On December 23 I decided to make an impulse purchase and get my wife a little more bling for Christmas. The jewelry store is a mile or two from my house. My Chase card has a zero balance.
The card was denied. I used American Express.
By the time I arrived home the fraud prevention people had called. I called back the automated system which verified that it was I making the purchase but, of course, too late. You can’t transfer to a live person. So I called again.
The woman who finally answered after a dozen menu choices and a hold, practiced Customer Service 101 on me. “I know how you feel sir, I’m sorry if the experience was humiliating.”
“It is absolutely impossible for Chase to humiliate me, Chase can only easily irritate me, as you’re doing right now. Why was the card declined?”
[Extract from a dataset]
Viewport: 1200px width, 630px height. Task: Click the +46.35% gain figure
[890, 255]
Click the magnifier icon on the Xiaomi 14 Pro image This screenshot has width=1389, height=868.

Of course, she couldn’t tell me, except that certain exceptions, amounts, conditions, blah, blah, blah. She had no clue, she had no cares, she had her script.
I’ve cancelled this card, one of their premier cards, and I’ve been a cardholder for a long time. I’m tired of dealing with scared, cowardly companies so afraid of losing a few bucks that dramatically inconveniencing customers seems like a reasonable option. I visited Alcatraz a couple of months ago, and it seems to me that fraud prevention people would have made excellent prison guards there.
I’ve decided if you don’t trust me, I don’t want you in my life and I won’t pay you money or purchase your products and services. JPMorganChase was a client of mine once, as was Chase Manhattan before them. I always wanted to give my business and invest in companies that hired me as a consultant.
Times have changed. You have to prove to me that your senior people are leading toward growth and the future, not cutting costs and running from fear.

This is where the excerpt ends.